| OBIETTIVO A |
Presenti tutte le righe del dataset sotto forma di elenco numerato, tralasciando le linee vuote. Escluda le immagini dalla risposta.

**** TESTO FORNITO ****

È solo il martedì dopo Murabilia e mi vengono un sacco di pensieri. Niente sulla fiera in sé, che è stata la solita, per me. Non ho grandi appunti, tranne piccole pulci che non ho neanche voglia di tirare fuori: sono le solite cose di logistica spicciola, le carrette, i cartelli, i percorsi – mi annoio anche solo a pensarci. Solo una cosa: perché le conferenze tutte in orario mercato?
[Spiegone per i poco pratici = se le conferenze sono in orario fiera, è difficile che chi è fisso al proprio stand si possa muovere e parteciparvi; allo stesso modo il pubblico è poco propenso a interrompere il giro di acquisti e meraviglia botanica.]
Ne riporto una parte:
Venerdì 7 settembre
ore 18.00 – Aloe. Dall’Africa a Boccanegra, Ursula Drioli Salghetti
Sabato 8 settembre
ore 11.30 – Adipa 25 anni e non li dimostra, Pasquale Naccarati, Angelo Lippi
ore 15.00 – Giardinaggio Italia/Gran Bretagna: due realtà a confronto, Christopher Brickell, Roy Lancaster, Jim Jermyn, Alison Jermyn, Carlo Pagani, Maurizio Usai. Coordina Guido Piacenza
ore 17.45 – Diario di un cacciatore di piante dei nostri tempi: viaggio in Korea, Bleddyn Wynn-Jones (Crûg Farm Plants)

****

| OBIETTIVO B |
Estragga per intero il testo fornito, riproducendolo fedelmente senza alcuna modifica.

**** DATI FORNITI ****

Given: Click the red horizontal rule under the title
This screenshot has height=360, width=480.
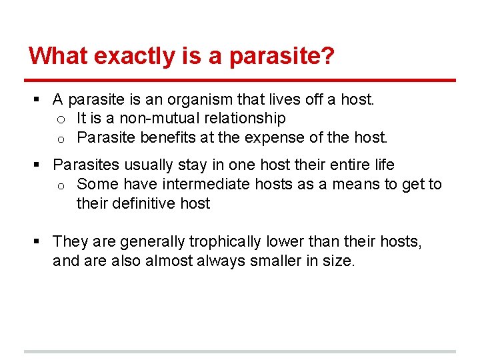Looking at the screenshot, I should [x=240, y=81].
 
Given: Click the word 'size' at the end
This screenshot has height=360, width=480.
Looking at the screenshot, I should [x=341, y=261].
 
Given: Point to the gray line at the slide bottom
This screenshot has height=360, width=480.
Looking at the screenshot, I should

****

| RISPOSTA CORRETTA A |
1. Given: Click the red horizontal rule under the title
2. This screenshot has height=360, width=480.
3. Looking at the screenshot, I should [x=240, y=81].
4. Given: Click the word 'size' at the end
5. This screenshot has height=360, width=480.
6. Looking at the screenshot, I should [x=341, y=261].
7. Given: Point to the gray line at the slide bottom
8. This screenshot has height=360, width=480.
9. Looking at the screenshot, I should

| RISPOSTA CORRETTA B |
È solo il martedì dopo Murabilia e mi vengono un sacco di pensieri. Niente sulla fiera in sé, che è stata la solita, per me. Non ho grandi appunti, tranne piccole pulci che non ho neanche voglia di tirare fuori: sono le solite cose di logistica spicciola, le carrette, i cartelli, i percorsi – mi annoio anche solo a pensarci. Solo una cosa: perché le conferenze tutte in orario mercato?
[Spiegone per i poco pratici = se le conferenze sono in orario fiera, è difficile che chi è fisso al proprio stand si possa muovere e parteciparvi; allo stesso modo il pubblico è poco propenso a interrompere il giro di acquisti e meraviglia botanica.]
Ne riporto una parte:
Venerdì 7 settembre
ore 18.00 – Aloe. Dall’Africa a Boccanegra, Ursula Drioli Salghetti
Sabato 8 settembre
ore 11.30 – Adipa 25 anni e non li dimostra, Pasquale Naccarati, Angelo Lippi
ore 15.00 – Giardinaggio Italia/Gran Bretagna: due realtà a confronto, Christopher Brickell, Roy Lancaster, Jim Jermyn, Alison Jermyn, Carlo Pagani, Maurizio Usai. Coordina Guido Piacenza
ore 17.45 – Diario di un cacciatore di piante dei nostri tempi: viaggio in Korea, Bleddyn Wynn-Jones (Crûg Farm Plants)